### WHAT YOU HAVE TO DO
Whenever a line below holds the word "tweet", copy that line.

··· EXCERPTED RECORDS

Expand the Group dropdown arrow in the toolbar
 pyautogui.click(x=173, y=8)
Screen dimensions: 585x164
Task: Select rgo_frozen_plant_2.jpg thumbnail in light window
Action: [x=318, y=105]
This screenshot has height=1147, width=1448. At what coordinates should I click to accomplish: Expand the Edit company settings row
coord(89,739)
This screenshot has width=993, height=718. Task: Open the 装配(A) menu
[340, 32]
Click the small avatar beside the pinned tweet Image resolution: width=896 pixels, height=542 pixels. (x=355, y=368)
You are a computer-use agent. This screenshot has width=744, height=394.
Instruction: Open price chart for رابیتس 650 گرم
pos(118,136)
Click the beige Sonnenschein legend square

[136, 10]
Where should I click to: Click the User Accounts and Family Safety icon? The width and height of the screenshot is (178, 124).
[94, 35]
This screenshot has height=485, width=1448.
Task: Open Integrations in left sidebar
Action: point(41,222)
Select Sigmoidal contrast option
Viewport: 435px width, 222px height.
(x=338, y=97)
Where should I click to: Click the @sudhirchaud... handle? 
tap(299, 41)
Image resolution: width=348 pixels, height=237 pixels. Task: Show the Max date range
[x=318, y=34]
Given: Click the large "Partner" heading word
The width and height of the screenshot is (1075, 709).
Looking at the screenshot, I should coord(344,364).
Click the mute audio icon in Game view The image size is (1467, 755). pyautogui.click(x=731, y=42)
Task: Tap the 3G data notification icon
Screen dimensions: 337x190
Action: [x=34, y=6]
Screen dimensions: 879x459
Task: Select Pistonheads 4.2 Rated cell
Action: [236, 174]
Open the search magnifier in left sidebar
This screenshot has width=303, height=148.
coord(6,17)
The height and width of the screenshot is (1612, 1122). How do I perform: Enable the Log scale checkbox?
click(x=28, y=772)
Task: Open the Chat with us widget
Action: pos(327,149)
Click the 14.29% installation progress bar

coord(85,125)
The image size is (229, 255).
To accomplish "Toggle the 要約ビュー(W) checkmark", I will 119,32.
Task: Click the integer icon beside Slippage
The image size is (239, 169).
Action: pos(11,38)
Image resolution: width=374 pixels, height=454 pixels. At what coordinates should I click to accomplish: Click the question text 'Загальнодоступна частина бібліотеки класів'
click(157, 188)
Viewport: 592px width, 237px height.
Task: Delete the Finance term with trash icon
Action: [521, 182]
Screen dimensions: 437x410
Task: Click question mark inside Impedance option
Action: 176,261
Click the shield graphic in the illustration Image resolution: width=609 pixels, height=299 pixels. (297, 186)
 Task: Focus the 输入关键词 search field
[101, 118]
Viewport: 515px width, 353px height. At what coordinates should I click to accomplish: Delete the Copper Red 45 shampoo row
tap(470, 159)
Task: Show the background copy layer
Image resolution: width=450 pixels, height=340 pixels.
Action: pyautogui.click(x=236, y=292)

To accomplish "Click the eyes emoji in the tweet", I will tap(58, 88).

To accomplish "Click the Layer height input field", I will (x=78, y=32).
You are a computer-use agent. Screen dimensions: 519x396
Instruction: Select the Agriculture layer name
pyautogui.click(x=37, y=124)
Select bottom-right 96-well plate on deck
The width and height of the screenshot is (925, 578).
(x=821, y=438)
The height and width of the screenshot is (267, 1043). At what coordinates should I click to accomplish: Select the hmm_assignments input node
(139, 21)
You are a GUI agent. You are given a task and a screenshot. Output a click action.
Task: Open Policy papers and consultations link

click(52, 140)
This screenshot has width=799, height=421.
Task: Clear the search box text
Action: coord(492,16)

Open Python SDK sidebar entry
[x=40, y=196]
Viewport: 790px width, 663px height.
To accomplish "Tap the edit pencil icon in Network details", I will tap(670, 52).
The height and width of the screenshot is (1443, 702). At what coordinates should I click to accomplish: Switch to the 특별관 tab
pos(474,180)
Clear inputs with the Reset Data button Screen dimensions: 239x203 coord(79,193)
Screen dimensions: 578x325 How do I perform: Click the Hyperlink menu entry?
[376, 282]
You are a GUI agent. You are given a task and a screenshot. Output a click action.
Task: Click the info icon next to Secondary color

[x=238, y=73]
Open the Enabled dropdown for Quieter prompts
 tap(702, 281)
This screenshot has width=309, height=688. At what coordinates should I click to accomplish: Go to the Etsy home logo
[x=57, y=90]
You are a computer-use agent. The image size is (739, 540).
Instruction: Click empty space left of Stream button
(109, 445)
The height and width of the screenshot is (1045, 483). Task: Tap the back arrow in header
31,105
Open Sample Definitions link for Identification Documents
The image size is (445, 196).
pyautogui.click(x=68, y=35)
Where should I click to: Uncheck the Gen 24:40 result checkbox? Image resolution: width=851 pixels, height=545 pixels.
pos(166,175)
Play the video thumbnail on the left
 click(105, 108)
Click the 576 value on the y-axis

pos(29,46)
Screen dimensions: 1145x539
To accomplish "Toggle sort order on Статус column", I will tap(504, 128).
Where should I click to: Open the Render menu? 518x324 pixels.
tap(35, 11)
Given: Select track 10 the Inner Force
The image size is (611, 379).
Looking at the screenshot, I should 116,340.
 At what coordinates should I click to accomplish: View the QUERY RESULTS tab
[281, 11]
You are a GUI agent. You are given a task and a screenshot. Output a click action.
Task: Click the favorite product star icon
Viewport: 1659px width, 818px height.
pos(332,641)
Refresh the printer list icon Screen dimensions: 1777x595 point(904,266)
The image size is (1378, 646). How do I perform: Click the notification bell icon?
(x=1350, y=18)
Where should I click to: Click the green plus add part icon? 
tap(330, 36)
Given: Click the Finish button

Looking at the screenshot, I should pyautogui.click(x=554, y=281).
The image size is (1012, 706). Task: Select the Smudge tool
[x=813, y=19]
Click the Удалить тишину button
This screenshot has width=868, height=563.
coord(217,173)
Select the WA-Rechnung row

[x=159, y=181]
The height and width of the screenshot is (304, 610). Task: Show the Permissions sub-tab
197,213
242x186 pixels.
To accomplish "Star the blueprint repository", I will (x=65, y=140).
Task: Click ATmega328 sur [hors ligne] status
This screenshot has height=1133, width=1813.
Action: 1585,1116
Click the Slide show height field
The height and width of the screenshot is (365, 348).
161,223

······

### SOLUTION
Click the small avatar beside the pinned tweet Image resolution: width=896 pixels, height=542 pixels. (x=355, y=368)
To accomplish "Click the eyes emoji in the tweet", I will tap(58, 88).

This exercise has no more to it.